I went on, “Now look here, Gretchen, you can’t get away from me that easily. Last Wednesday night in Lucky Dragon—well, it was last Wednesday night to me, but you’ve been gallivanting around strange time lines—and kicking up your heels, apparently. Last Wednesday night, by my calendar, in Dr. Chan’s Quiet Dreams in Lucky Dragon Pressure, you promised to marry me…and if Hazel had stayed asleep, we would have started that baby right then. As we both know. But Hazel woke up and made me get back on her other side.” I looked at Hazel. “Spoilsport.”

I went on, “But don’t think for one second that you can get out of marrying me merely by getting yourself knocked up while I’m sick-abed. You can’t. Tell her. Hazel. She can’t get out of it. Can she?”

“No, she can’t. Gretchen, you are going to marry Richard.”

“But, Grandma, I
didn’t
promise to marry him. I didn’t!”

“Richard says you did. One thing I’m sure of: When I woke up, you two were about to start a baby. Perhaps I should have played possum.” Hazel went on, “But why the fuss, darling girl? I’ve already told Richard how you proposed to me for him…and how I agreed, and now he has confirmed it. Why do you refuse Richard now?”
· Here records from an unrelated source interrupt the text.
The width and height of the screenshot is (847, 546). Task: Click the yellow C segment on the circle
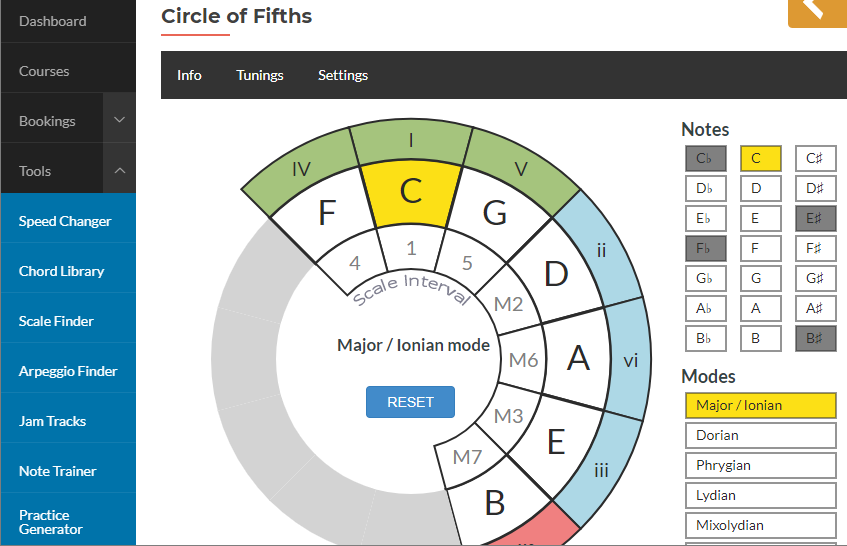[x=410, y=192]
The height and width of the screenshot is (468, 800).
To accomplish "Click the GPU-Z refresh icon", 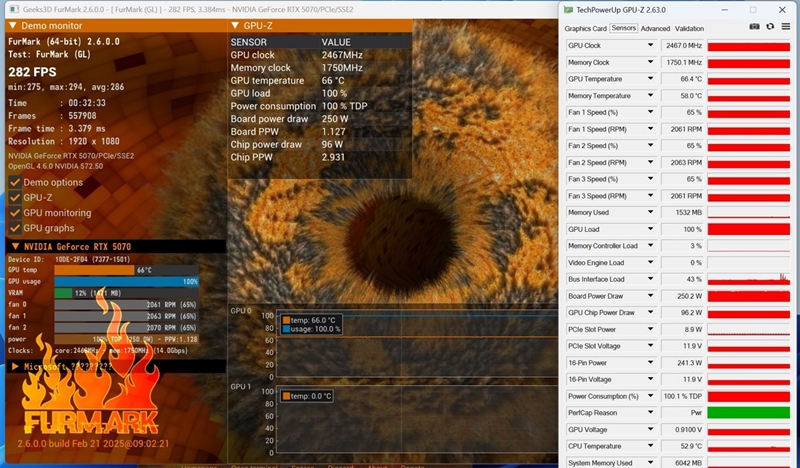I will click(x=770, y=28).
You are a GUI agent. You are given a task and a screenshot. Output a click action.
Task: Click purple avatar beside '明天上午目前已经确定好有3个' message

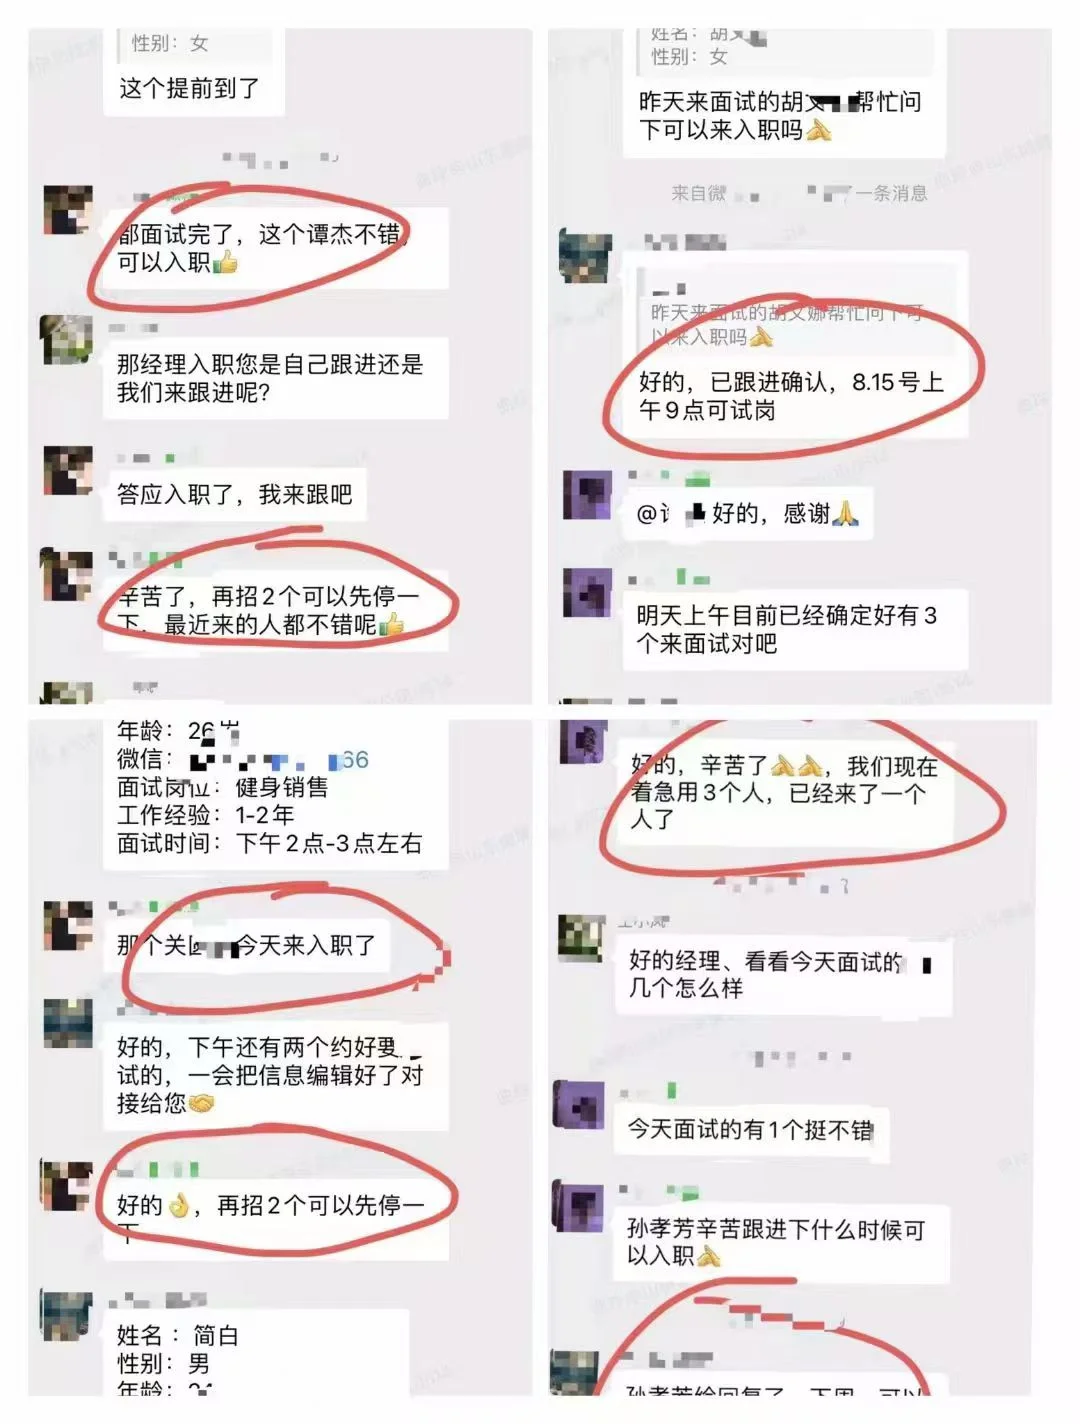[588, 593]
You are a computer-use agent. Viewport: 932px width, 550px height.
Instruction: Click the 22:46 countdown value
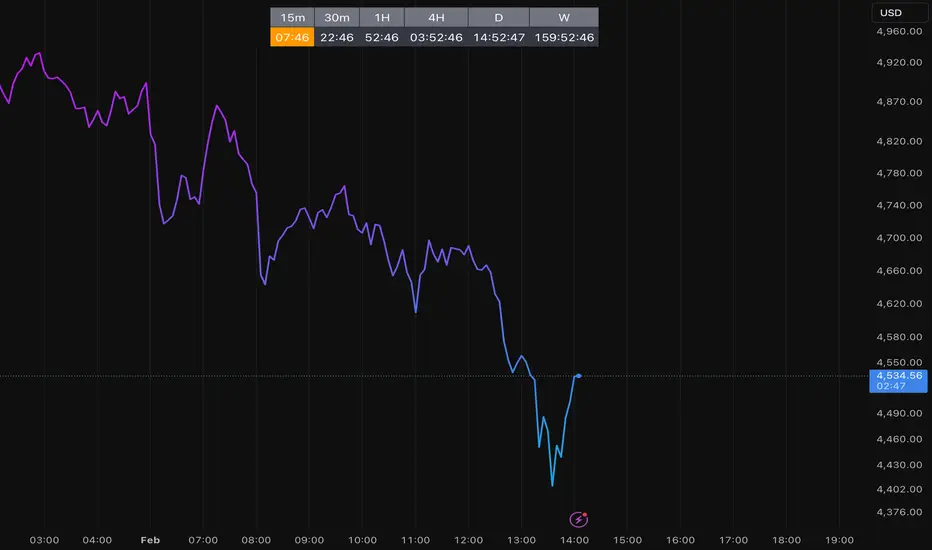pyautogui.click(x=337, y=38)

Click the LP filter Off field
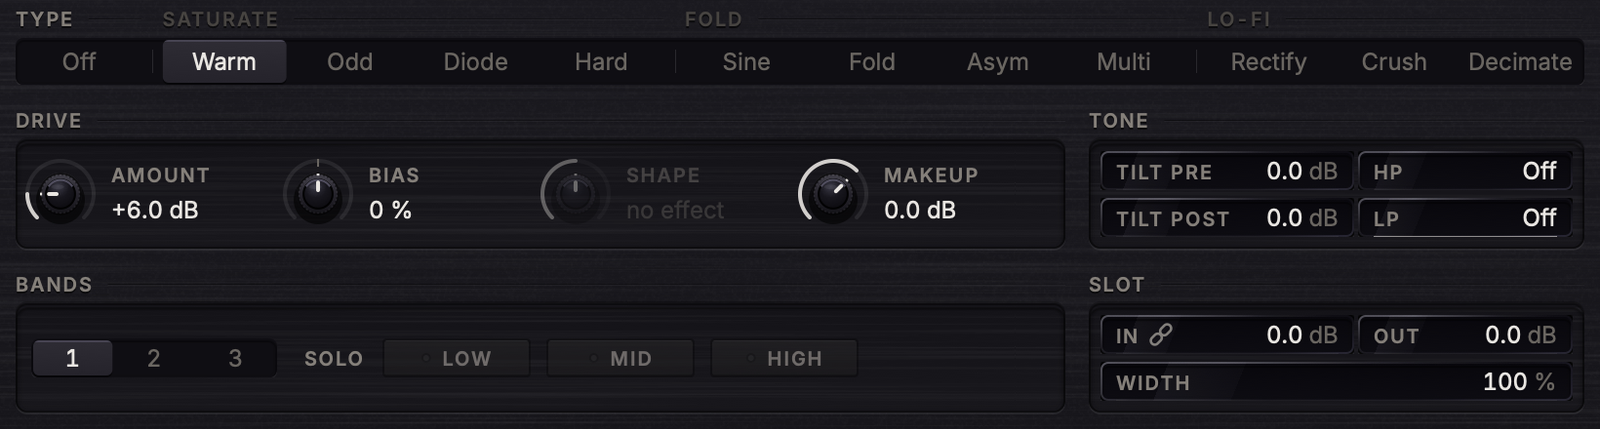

“Uh—” Gretchen took a grip on herself. “That was back when I was thirteen years old. At that time I did not know that you were my great great grandmother—I called you ‘Gwen,’ remember? And I still thought like a Loonie then, too—a most conservative mob. But here on Tertius if a woman has a baby but no husband, nobody pays it any mind. Why, in the Second Harpies most of the birds have chicks but only a few of them are married. Three months ago we fought at Thermopylae to make sure the Greeks won this time and our reserve colonel led us because our regular colonel was about to hatch one. That’s the way we old pros do things—no itch. We have our own crèche on Barrelhouse, Richard, and we take care of our own; truly we do.”

Hazel said stiffly, “Gretchen, my great great great granddaughter will not be raised in a crèche. Damn it, daughter, I was raised in a crèche; I won’t let you do that to this child. If you won’t marry us, you must at least let us adopt your baby.”


No!

Hazel set her mouth. “Then I must discuss it with Ingrid.”

“No! Ingrid is not my boss…and neither are you. Grandma Hazel, when I left home I was a child and a virgin and timid and knew nothing of the world. But now I am no longer a child and I have not been virgin for years and I am a combat veteran who cannot be frightened by anything.” She looked squarely into my eyes. “I will not use a baby to trap Richard into marriage.”